-------- Data supplied --------

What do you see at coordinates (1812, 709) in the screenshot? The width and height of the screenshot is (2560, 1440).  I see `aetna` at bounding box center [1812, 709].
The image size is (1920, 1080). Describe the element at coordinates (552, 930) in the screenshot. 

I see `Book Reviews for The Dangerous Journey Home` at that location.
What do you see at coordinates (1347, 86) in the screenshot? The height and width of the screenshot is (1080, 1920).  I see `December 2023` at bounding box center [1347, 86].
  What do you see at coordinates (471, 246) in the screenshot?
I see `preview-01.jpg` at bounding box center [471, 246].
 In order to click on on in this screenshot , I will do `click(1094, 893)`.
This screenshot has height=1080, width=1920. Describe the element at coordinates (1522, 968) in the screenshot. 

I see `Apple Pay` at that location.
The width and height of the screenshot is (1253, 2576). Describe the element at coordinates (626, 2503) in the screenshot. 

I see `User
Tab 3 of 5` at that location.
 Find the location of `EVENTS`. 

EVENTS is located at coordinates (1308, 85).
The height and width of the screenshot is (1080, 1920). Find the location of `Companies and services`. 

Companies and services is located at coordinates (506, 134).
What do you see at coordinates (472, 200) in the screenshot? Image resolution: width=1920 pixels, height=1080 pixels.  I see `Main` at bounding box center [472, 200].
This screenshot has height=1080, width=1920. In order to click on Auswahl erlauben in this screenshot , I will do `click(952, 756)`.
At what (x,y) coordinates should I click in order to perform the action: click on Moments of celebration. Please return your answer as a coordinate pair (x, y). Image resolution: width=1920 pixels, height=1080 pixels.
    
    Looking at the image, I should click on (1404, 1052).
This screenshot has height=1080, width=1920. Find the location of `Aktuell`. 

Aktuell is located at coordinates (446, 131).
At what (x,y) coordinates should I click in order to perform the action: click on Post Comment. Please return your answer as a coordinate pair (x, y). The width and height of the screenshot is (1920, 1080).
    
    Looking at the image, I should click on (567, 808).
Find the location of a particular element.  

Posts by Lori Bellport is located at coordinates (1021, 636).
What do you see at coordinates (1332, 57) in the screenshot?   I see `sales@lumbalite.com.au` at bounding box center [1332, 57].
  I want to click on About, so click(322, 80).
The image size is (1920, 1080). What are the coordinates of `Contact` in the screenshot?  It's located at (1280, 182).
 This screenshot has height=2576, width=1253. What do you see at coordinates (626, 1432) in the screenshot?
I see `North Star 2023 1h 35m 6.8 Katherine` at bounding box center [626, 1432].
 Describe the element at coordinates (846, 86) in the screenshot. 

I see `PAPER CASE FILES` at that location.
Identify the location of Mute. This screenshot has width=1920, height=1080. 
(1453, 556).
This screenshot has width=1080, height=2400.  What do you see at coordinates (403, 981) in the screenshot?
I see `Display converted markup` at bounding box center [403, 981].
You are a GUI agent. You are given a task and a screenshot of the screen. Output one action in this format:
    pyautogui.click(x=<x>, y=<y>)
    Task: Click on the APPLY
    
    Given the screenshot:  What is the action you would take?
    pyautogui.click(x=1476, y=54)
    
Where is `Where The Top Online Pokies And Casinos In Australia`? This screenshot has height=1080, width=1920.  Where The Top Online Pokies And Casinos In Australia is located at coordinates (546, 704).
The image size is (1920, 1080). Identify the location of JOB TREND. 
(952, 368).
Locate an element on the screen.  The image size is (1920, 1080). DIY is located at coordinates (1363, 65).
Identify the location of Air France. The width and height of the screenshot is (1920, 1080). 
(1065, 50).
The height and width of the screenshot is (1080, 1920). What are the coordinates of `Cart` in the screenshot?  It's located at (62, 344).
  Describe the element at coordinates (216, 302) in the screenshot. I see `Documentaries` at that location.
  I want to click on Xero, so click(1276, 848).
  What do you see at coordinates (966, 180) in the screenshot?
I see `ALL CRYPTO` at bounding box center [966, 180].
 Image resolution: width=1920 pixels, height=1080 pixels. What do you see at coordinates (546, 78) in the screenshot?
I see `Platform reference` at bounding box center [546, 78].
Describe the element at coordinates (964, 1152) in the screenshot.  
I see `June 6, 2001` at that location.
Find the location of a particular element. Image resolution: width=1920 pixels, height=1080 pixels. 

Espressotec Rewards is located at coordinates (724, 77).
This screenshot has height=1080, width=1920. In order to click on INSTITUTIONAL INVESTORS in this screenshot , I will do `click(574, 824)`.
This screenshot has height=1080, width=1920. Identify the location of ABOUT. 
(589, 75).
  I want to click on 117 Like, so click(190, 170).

--------

### Instructions to follow
Reproduce each line of the entries above character for character, from the first to the last.

### Exercise answer
What do you see at coordinates (1812, 709) in the screenshot? The width and height of the screenshot is (2560, 1440).  I see `aetna` at bounding box center [1812, 709].
The image size is (1920, 1080). Describe the element at coordinates (552, 930) in the screenshot. 

I see `Book Reviews for The Dangerous Journey Home` at that location.
What do you see at coordinates (1347, 86) in the screenshot? The height and width of the screenshot is (1080, 1920).  I see `December 2023` at bounding box center [1347, 86].
  What do you see at coordinates (471, 246) in the screenshot?
I see `preview-01.jpg` at bounding box center [471, 246].
 In order to click on on in this screenshot , I will do `click(1094, 893)`.
This screenshot has height=1080, width=1920. Describe the element at coordinates (1522, 968) in the screenshot. 

I see `Apple Pay` at that location.
The width and height of the screenshot is (1253, 2576). Describe the element at coordinates (626, 2503) in the screenshot. 

I see `User
Tab 3 of 5` at that location.
 Find the location of `EVENTS`. 

EVENTS is located at coordinates (1308, 85).
The height and width of the screenshot is (1080, 1920). Find the location of `Companies and services`. 

Companies and services is located at coordinates (506, 134).
What do you see at coordinates (472, 200) in the screenshot? Image resolution: width=1920 pixels, height=1080 pixels.  I see `Main` at bounding box center [472, 200].
This screenshot has height=1080, width=1920. In order to click on Auswahl erlauben in this screenshot , I will do `click(952, 756)`.
At what (x,y) coordinates should I click in order to perform the action: click on Moments of celebration. Please return your answer as a coordinate pair (x, y). Image resolution: width=1920 pixels, height=1080 pixels.
    
    Looking at the image, I should click on (1404, 1052).
This screenshot has height=1080, width=1920. Find the location of `Aktuell`. 

Aktuell is located at coordinates (446, 131).
At what (x,y) coordinates should I click in order to perform the action: click on Post Comment. Please return your answer as a coordinate pair (x, y). The width and height of the screenshot is (1920, 1080).
    
    Looking at the image, I should click on (567, 808).
Find the location of a particular element.  

Posts by Lori Bellport is located at coordinates (1021, 636).
What do you see at coordinates (1332, 57) in the screenshot?   I see `sales@lumbalite.com.au` at bounding box center [1332, 57].
  I want to click on About, so click(322, 80).
The image size is (1920, 1080). What are the coordinates of `Contact` in the screenshot?  It's located at (1280, 182).
 This screenshot has height=2576, width=1253. What do you see at coordinates (626, 1432) in the screenshot?
I see `North Star 2023 1h 35m 6.8 Katherine` at bounding box center [626, 1432].
 Describe the element at coordinates (846, 86) in the screenshot. 

I see `PAPER CASE FILES` at that location.
Identify the location of Mute. This screenshot has width=1920, height=1080. 
(1453, 556).
This screenshot has width=1080, height=2400.  What do you see at coordinates (403, 981) in the screenshot?
I see `Display converted markup` at bounding box center [403, 981].
You are a GUI agent. You are given a task and a screenshot of the screen. Output one action in this format:
    pyautogui.click(x=<x>, y=<y>)
    Task: Click on the APPLY
    
    Given the screenshot:  What is the action you would take?
    pyautogui.click(x=1476, y=54)
    
Where is `Where The Top Online Pokies And Casinos In Australia`? This screenshot has height=1080, width=1920.  Where The Top Online Pokies And Casinos In Australia is located at coordinates (546, 704).
The image size is (1920, 1080). Identify the location of JOB TREND. 
(952, 368).
Locate an element on the screen.  The image size is (1920, 1080). DIY is located at coordinates (1363, 65).
Identify the location of Air France. The width and height of the screenshot is (1920, 1080). 
(1065, 50).
The height and width of the screenshot is (1080, 1920). What are the coordinates of `Cart` in the screenshot?  It's located at (62, 344).
  Describe the element at coordinates (216, 302) in the screenshot. I see `Documentaries` at that location.
  I want to click on Xero, so click(1276, 848).
  What do you see at coordinates (966, 180) in the screenshot?
I see `ALL CRYPTO` at bounding box center [966, 180].
 Image resolution: width=1920 pixels, height=1080 pixels. What do you see at coordinates (546, 78) in the screenshot?
I see `Platform reference` at bounding box center [546, 78].
Describe the element at coordinates (964, 1152) in the screenshot.  
I see `June 6, 2001` at that location.
Find the location of a particular element. Image resolution: width=1920 pixels, height=1080 pixels. 

Espressotec Rewards is located at coordinates (724, 77).
This screenshot has height=1080, width=1920. In order to click on INSTITUTIONAL INVESTORS in this screenshot , I will do `click(574, 824)`.
This screenshot has height=1080, width=1920. Identify the location of ABOUT. 
(589, 75).
  I want to click on 117 Like, so click(190, 170).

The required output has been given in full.